The Mountain Man and the Politics of Pain

Dalit Personhood, the Caste System and 'Scar Cultures'


  • Christoph Singer



trauma-narrative, borders, caste, Dalit, (cultural) identity, pain, compassion


Ketan Mehta’s 2015-film Manjhi: The Mountain Man tells the story of Dashrath Manjhi, a Dalit from a small village in Bihar, India. The villagers’ access to the closest hospital in Wazirgani, the nearest town is blocked by a nameless mountain, resulting in the death of the protagonist’s wife, Phaguniya. Phaguniya’s grieving husband copes with this loss by spending twenty-two years to single-handedly cut a road through the mountain.

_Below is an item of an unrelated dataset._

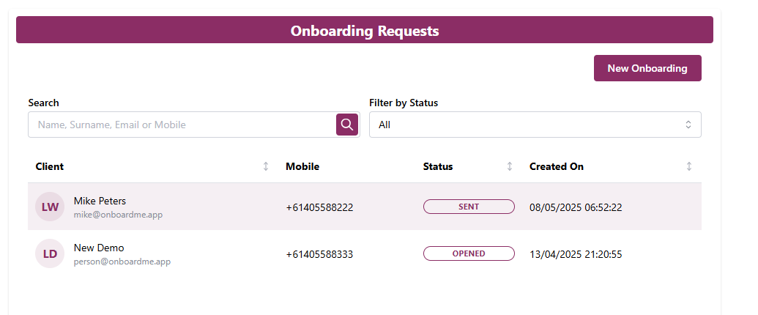Click the Created On column header

(557, 166)
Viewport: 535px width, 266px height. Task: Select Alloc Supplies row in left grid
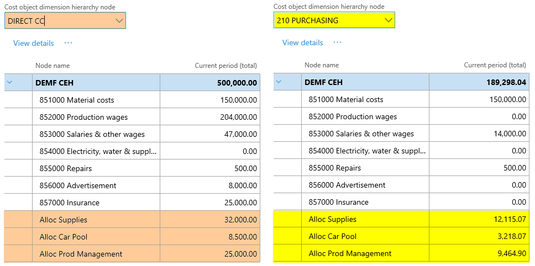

In this paper, I will discuss Mehta’s film – which is based on real events – as an expression of what Pramod Nayar calls ‘scar cultures’. Here the mountain symbolises the protagonist’s grief and becomes a spatial signifier for India’s traumatic, post-colonial upheavals in general, and the realities of the caste system in particular. Mehta refuses to transform this tale of man versus mountain into a heroic biopic. While Manjhi’s struggles and the attendant goal exceed the ordinary, this character still appears marginalised and is used to shed a light on the pain on the Dalit community around him. He becomes a vehicle of representing those caught in the shadow of the caste pyramid. More importantly, The Mountain Mantells a painful narrative and depicts dissolving identities, cultural fragmentations, and social disruptions.